- _PETUNJUK TUGAS_
• a. Jawab pertanyaan berikut berdasarkan kutipan tentang pengelolaan zakat:
(i) Menurut Pasal 8, apa tugas pokok badan amil zakat dan lembaga amil zakat?
(ii) Khalifah siapa yang disebut mengutus beberapa orang untuk menjadi amil zakat?
(iii) Bab dan pasal mana dalam Undang-Undang Nomor 38 Tahun 1999 yang mengatur pengelola zakat yang telah terlembagakan?
• b. Tulis lanjutan kutipan tentang pengelolaan zakat oleh BAZ, dimulai setelah kalimat terakhirnya.

Badan amil zakat  dan lembaga amil zakat ini dibentuk untuk melaksanakan tugas pokok mengumpulkan, mendistribusikan dan mendayagunakan zakat sesuai dengan ketentuan agama (Pasal 8). Dalam Undang-Undang Nomor 38 Tahun 1999 bahwa orang-orang yang bertugas pada BAZ terdapat beberapa orang yang telah diangkat oleh pemerintah dan beberapa orang tersebut membentuk suatu organisasi serta menempati job-job tertentu dalam pengelolaan zakat. hal ini senada dengan mazhab Syafi‟i bahwa zakat itu boleh diberikan kepada amil,  yaitu orang  yang diangkat  oleh  penguasa  untuk  memungut  zakat  dan  juga  boleh  dibagi-bagikan sendiri oleh yang punya zakat.[40] Amil yang di utus oleh pemerintah bertugas untuk memungut zakat, mengumpulkannya dan membaginya.[41]
Dapat dipahami bahwa pemerintah dengan diwakili lembaga tertentu dalam hal ini BAZ yang telah dibentuk memegang peran dalam pelaksanaan zakat sebagai amil. Peran pemerintah dalam pelaksanaan zakat bukan sesuatu hal yang baru lagi dalam kehidupan umat Islam, sejak zaman sahabat sampai dinasti bani Umayyah dan Abasyiah zakat telah diperhatikan oleh pemerintah dan pemerintah turut serta dalam pengelolaan zakat. Sebagaimana pada masa khalifah Umar bin al-Khattab bahwa beliau mengutus beberapa orang untuk menjadi amil zakat yang mengurus mengenai pengumpulan dan pendistribusian zakat. Apabila dari para amil zakat yang diutusnya berlaku kurang adil, Umar sendiri yang langsung turun tangan memberi hak kepada yang membutuhkannya.
Pengelola zakat (amil) yang telah terlembagakan sebagaimana pada Undang- undang Nomor 38 Tahun 1999 yang diatur dalam BAB III pasal 6 sampai dengan pasal 10 secara hukum telah sah dan mempunyai kecakapan bertindak secara hukum karena   BAZ   telah   memiliki   badan   hukum   yang   sempurna. BAZ dibentuk berdasarkan prosedur yang telah ditetapkan oleh pemerintah melalui beberapa proses sehingga menjadikan BAZ memang benar-benar lembaga yang legal dan berbadan hukum  yang memiliki kecakapan bertindak secara hukum. Jadi  amil yang telah terlembagakan yang terwujud dalam bentuk badan hukum sama halnya dengan seorang amil yang telah sah dan memiliki kecakapan hukum untuk melakukan tugasnya sebagai amil zakat. Sedangkan orang-orang yang berada dalam naungan BAZ juga telah diangkat oleh pemerintah dengan berbagai seleksi dan persyaratan tertentu untuk menjadi amil yang sah dan legal.

- _BAHAN SUMBER_

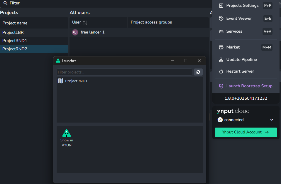Click the Restart Server circular arrow icon
This screenshot has width=281, height=184.
pyautogui.click(x=221, y=71)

- _SOAL TERJAWAB_
• a.
(i) Mengumpulkan, mendistribusikan dan mendayagunakan zakat sesuai dengan ketentuan agama.
(ii) Umar bin al-Khattab.
(iii) BAB III, pasal 6 sampai dengan pasal 10.

• b.
Untuk mencapai keidealan terlaksananya zakat, dalam mazhab Syafi‟i disebutkan bahwa orang-orang yang ditunjuk untuk mengurusi masalah zakat (amil) harus mempunyai syarat-syarat, seperti:
1.      Beragama Islam.
2.      Sudah dewasa (mukallaf).
3.      Sehat akal fikirannya.
4.      Jujur, sebab tugas ini merupakan amanat
5.      Memahami hukum zakat.
6.      Mampu  melaksanakan  tugas  dan  mengerti  masalah-masalah  zakat, sehingga mengerti bagaimana harus mengumpulkan dan membaginya.[42]
7.      Adil.[43]
Dalam ayat al-Qur’an disebutkan bahwa orang yang berhak dan berwenang untuk mengelola zakat (amil) adalah petugas khusus yang ditunjuk oleh pemerintah atau penguasa dan Negara atau pemerintah bertanggung jawab penuh atas pengumpulan,  pendayagunaan  dan  pendistribusian  hingga  sampai  kepada menentukan mustahiq.[44] Hal ini didasarkan pada firman Allah swt surat at-Taubah ayat 60 yang berbunyi:
إِنَّمَا الصَّدَقَاتُ لِلْفُقَرَاءِ وَالْمَسَاكِينِ وَالْعَامِلِينَ عَلَيْهَا وَالْمُؤَلَّفَةِ قُلُوبُهُمْ وَفِي الرِّقَابِ وَالْغَارِمِينَ وَفِي سَبِيلِ اللَّهِ وَابْنِ السَّبِيلِ ۖ فَرِيضَةً مِنَ اللَّهِ ۗ وَاللَّهُ عَلِيمٌ حَكِيمٌ
“Sesungguhnya zakat-zakat itu, hanyalah untuk orang-orang fakir, orang-orang miskin, pengurus-pengurus zakat, para mu'allaf yang dibujuk hatinya, untuk (memerdekakan) budak, orang-orang yang berhutang, untuk jalan Allah dan untuk mereka yuang sedang dalam perjalanan, sebagai suatu ketetapan yang diwajibkan Allah,
dan Allah Maha Mengetahui lagi Maha Bijaksana”.
(QS. At-Taubat 60)
Sedangkan   tugas   amil   adalah   pengambil   harta   zakat   dari   muzakki.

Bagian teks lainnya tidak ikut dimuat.